Judging Goalies: Should We Include PK Save Percentage?
I've seen a number of discussions lately about the best way to predict future goaltender performance. The analytical community showed long ago that because a goalie doesn't see very many PK shots per year, simple luck doesn't come anywhere near balancing out and a goalie's PK Sv% bounces around almost completely randomly from year to year.
From that, it was natural to infer that the penalty kill just adds noise to our measurement of goalies and that we should focus on even strength save percentage (ES Sv%) instead of total save percentage. This would also presumably remove any unfair advantage a goalie gets in total save percentage by playing for a team that doesn't take many penalties. And so it became a widespread belief that ES Sv% was the best measure of goalie talent.
I personally made that argument just a few days ago, arguing that James Reimer's ES Sv% is a better predictor of his future results than his overall Sv% is. And yet when I went looking for an article that showed this directly, that made the leap from theoretical to empirical, I couldn't find any.
I asked around and most of the people who I talked to thought they'd seen such an article, but nobody could quite put their finger on it. Finally, Kent Wilson of Flames Nation tipped me off to an article by Tom Awad. The article basically asked the question, "if I want to see how a guy's going to do next year, which of this year's numbers should I look at?"
The answer was that whether you are trying to predict a guy's overall performance or just his even strength performance, you are better off looking at his total numbers for this year than his even strength numbers.

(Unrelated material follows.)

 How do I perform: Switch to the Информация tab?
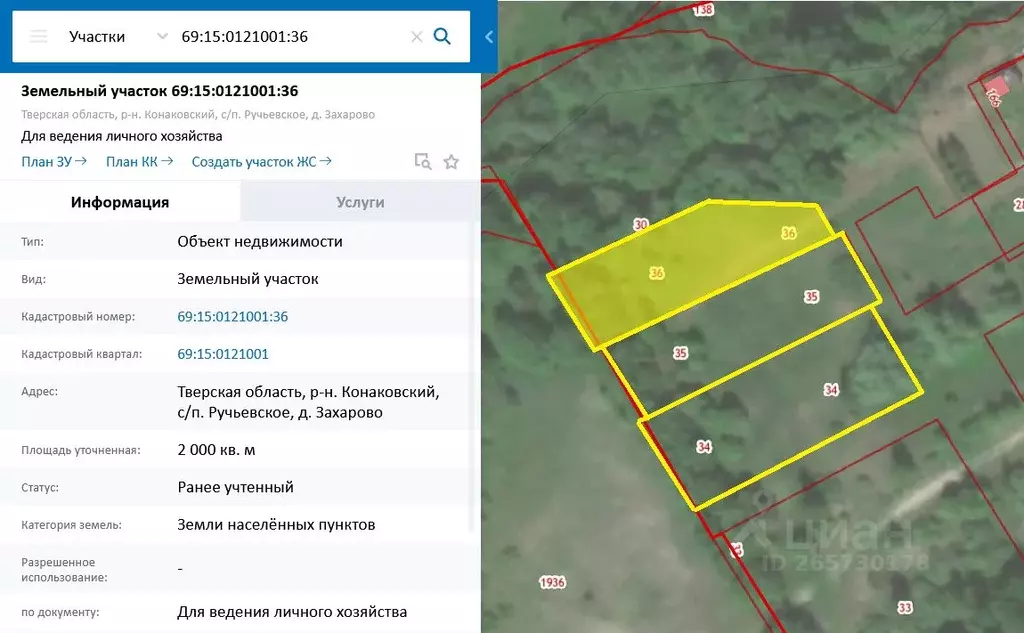coord(120,202)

This is consistent with the idea that PK Sv% and ES Sv% measure largely the same talent, and that the variability of the PK Sv% comes mostly from the small sample sizes. If that were the case, removing the penalty kill results would be kind of like removing the last five games of each year -- the goalie's performance in the last five games isn't reproducible from year to year, so the data doesn't have much value on its own, but it still helps improve the overall sample size.
I wanted to figure out how much difference this really makes, and whether the answer to that question is dependent on how much of a sample we have to work with. To answer that, I started with the even strength and overall data for every goalie who has played since ES data became available in 1997-98. At the end of each season, I logged each goalie's career totals up to that point and his totals from that date forward. I could then look at how the career numbers predicted the future as a function of how many career starts the player had.
The blue curve represents how well we do at predicting a goalie's future overall Sv% by looking at his current career ES Sv% -- it trends upwards because the more games he has played so far, the more we know his true talent and the better our predictions are. The red curve shows how we do by looking at his current career ES Sv% instead when we make our predictions, and the green curve is the difference between the two.
It turns out that until the goalie has about 150-175 starts, the two measures perform almost identically in predicting a goalie's future -- it doesn't matter whether you use career Sv% or career ES Sv% early in his career. Once a guy gets up towards 200 starts, ES Sv% does start to look like a better measure (the green curve rises above 0), although the fact that the gap closes again by 300 starts leaves me wondering if this is just a statistical quirk.
The above plot includes all of the goalies who played in the last 14 years, even the ones who didn't play much. We're trying to predict a guy's future save percentage, but if the guy only plays 6 more games, it won't really matter whether he has a 20- or 200-game history for us to look at; we'll probably lose to the randomness over that 6-game sample.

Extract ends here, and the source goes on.